Friday, December 10, 2004

Hairy Legs and All



You know, I slept this day away. I should feel so guilty for that, but life is short and sleeping is fun. However, the slumbertime means that my long and interesting posts are not done. So I have to adlib on something, and hairy legs looks good for that.

The body hair distribution on humans is one of the most mysterious question for any evo-psycho to answer convincingly: how come are people in the cold climates less hairy than those in the Mediterranean area? This makes no sense. We'd expect the Vikings to be completely covered by nice, warming body hair but actually most Vikings are as sleek as seals in this respect, and they don't have the fat layers of seals for insulation. Neither are the Inuits very hairy at all. Don't ask me how I know these things.

All adult humans have some body hair, though, unless there is some medical reason for its absence. Even adult female humans have armpit hair and groin hair and leg hair! This may come as a surprise for some of you: that leg hair is natural for women. In the U.S., especially, leg hair is regarded as a masculine characteristic, and any teenage girl who finds, to her great secret shame and horror, that her legs are sprouting dark hairs, must immediately shave them away and pretend that this unspeakable thing never happened. And female armpit hairs! They are from the Devil.

American women who let their leg hairs be are usually called manhaters and feminazis, so not shaving the legs is a serious political act with possibly harmful consequences. It requires courage and makes the woman stand out in a crowd. It is fascinating when you really think about it, that something completely natural and universal: the female hairy legs, are essentially seen as a complete aberration in this country. Makes you appreciate the powerful effect of culture over nature.

Women do have, on average, less body hair than men, and the desire to see women's bodies without any is probably a desire to accentuate sex differences, to make the sexes more different than they are. This takes extreme forms in some Middle Eastern societies where brides are supposedly plucked free of all body hair before the wedding. Maybe men there actually believe that women don't grow leg hairs? I don't know. What I do know is that I'm glad nobody tried to pluck me.
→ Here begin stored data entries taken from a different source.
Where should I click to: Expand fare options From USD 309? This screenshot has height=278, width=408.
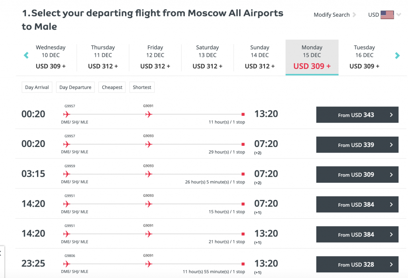pos(357,174)
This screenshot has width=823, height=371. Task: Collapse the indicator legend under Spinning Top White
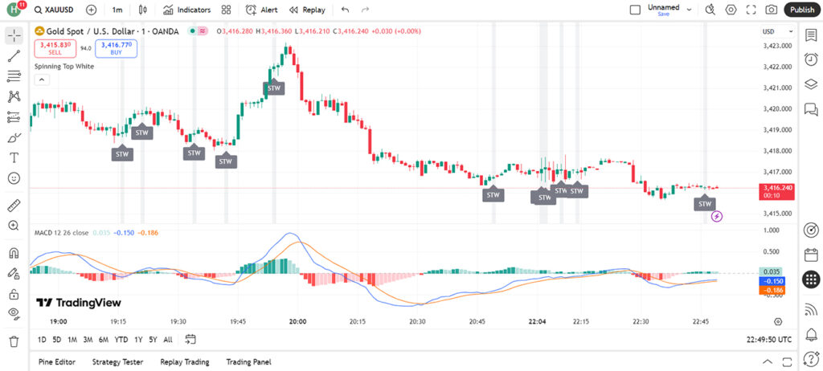(42, 80)
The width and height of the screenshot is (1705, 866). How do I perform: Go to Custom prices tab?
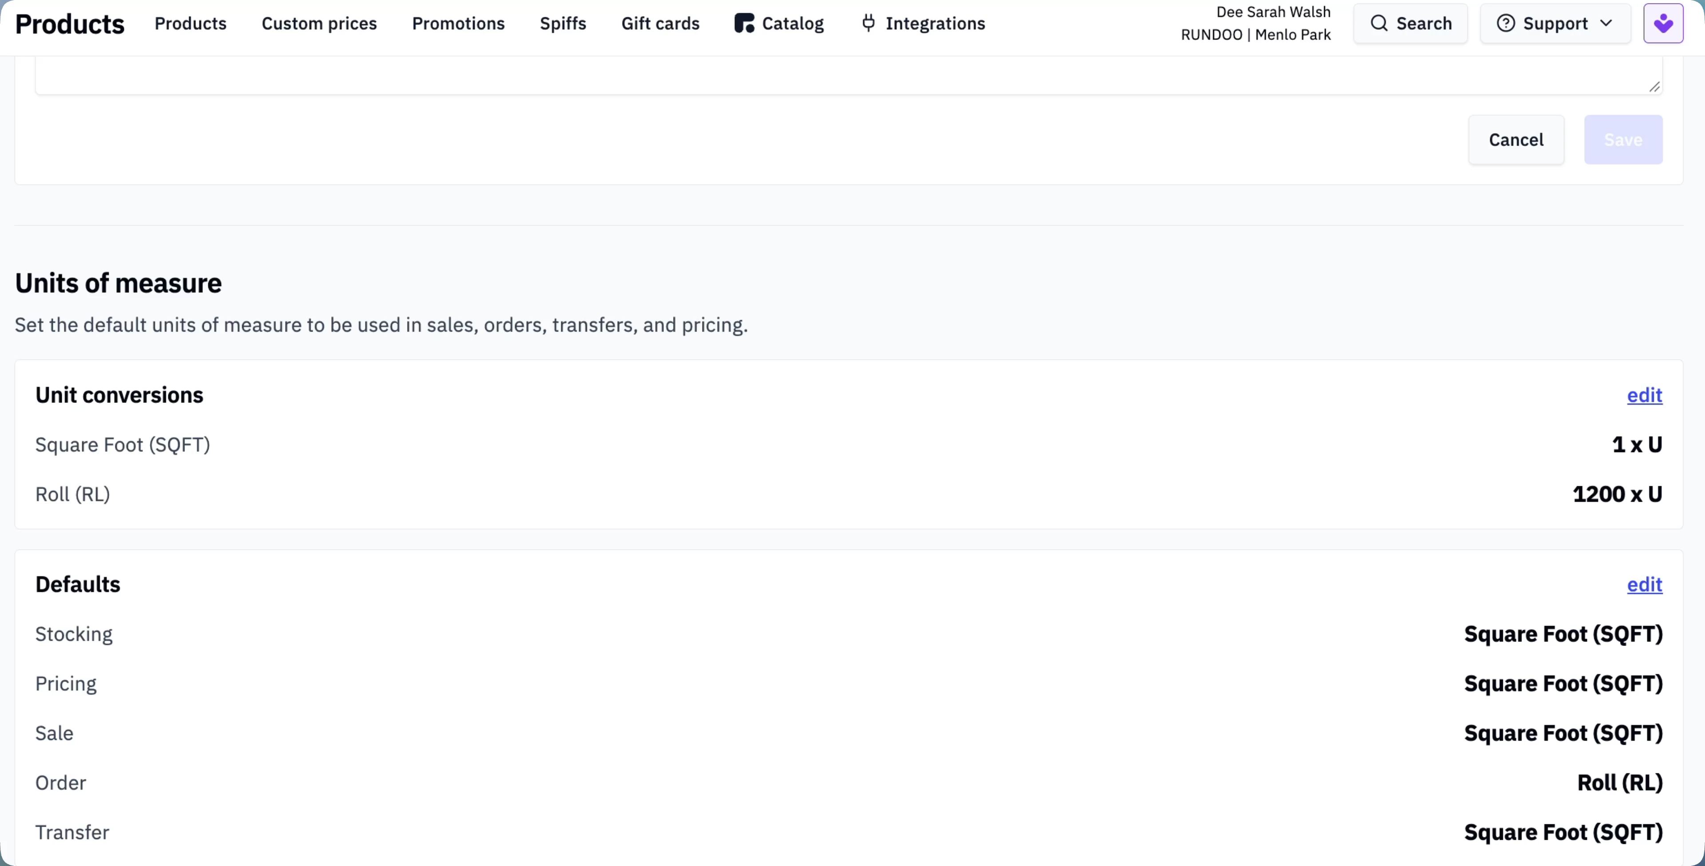click(319, 23)
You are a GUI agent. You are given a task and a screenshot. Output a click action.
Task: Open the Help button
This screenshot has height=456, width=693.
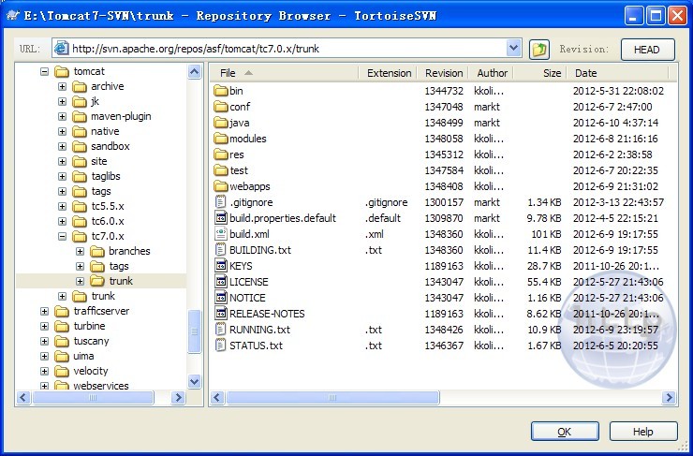point(642,432)
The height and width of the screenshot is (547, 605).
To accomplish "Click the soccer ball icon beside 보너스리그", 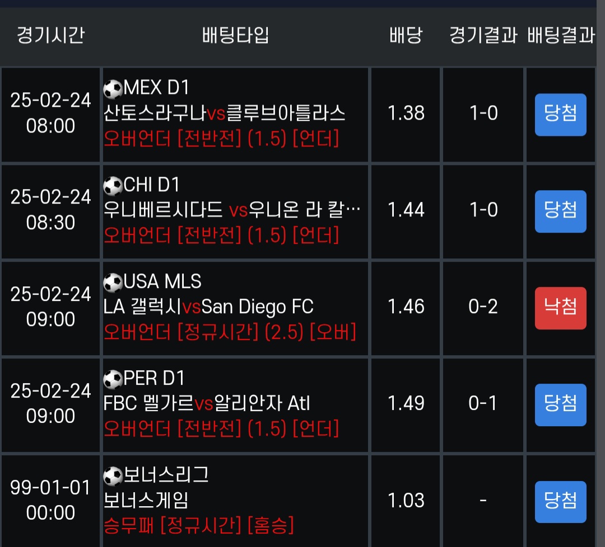I will [113, 476].
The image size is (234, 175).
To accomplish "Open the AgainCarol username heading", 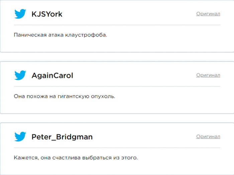I will click(52, 75).
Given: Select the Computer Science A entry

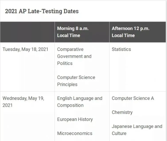Looking at the screenshot, I should 133,98.
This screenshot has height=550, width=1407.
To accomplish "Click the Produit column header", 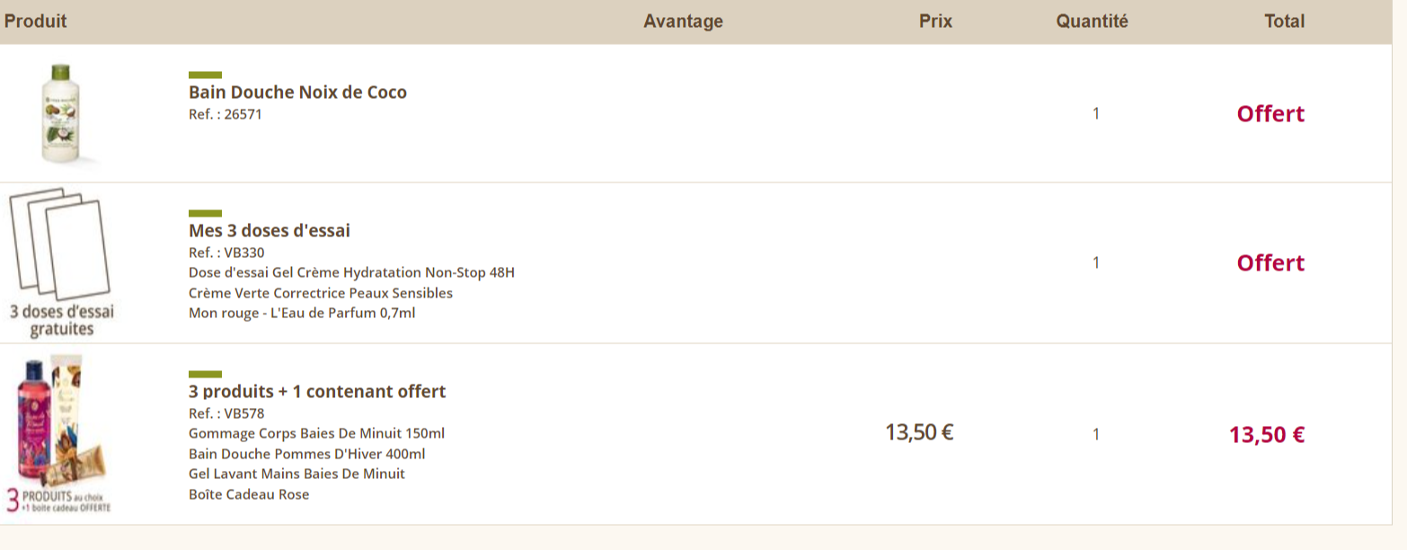I will click(x=36, y=22).
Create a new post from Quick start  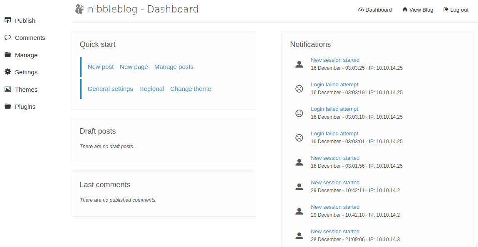(x=101, y=67)
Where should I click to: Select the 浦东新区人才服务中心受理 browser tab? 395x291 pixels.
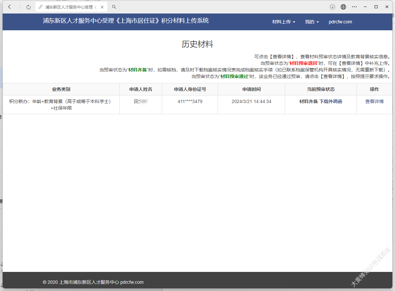(x=69, y=7)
So all this shaving and plucking and creaming is an attempt to enlarge the appearance gap between the sexes, and so are many other cultural conventions we have, such as the use of bras to accentuate female breasts, the focus on slim female waists etcetera. The fundamental question is naturally why we'd want to do this. Why is it so important to make men and women look more different from each other? I know what the evo psychos say about this: that it's all to make it easier for people in heat to find a suitable mate for sexual intercourse. This is really funny. I imagine all these people blindly groping strangers in some crowd, flaring their nostrils looking for the right smells and stuff. Humans are supposed to have this large brain capacity for some very good reasons, after all, and it's not terribly difficult to spot a person's sex by, say, simply asking them. Well, whatever.

My best guess about the desire for stronger sexual differentiation is that it is mainly driven by societal pressures. We want to box people, and we want it to be very clear what box each person belongs in. This applies to many other things than sex, but sex is especially boxable, because so many rights and obligations are made different by sex. In some societies the boxes for women are really small, and these same societies also tend to have extremely strong rules on how each sex should look. I have in mind the use of burqas or other similar outfits here, but makeup, for example, could have the same effect.

In reality we all overflow our boxes and to certain types of minds this is really uncomfortable and messy. As messy and uncomfortable as unshaved legs on women.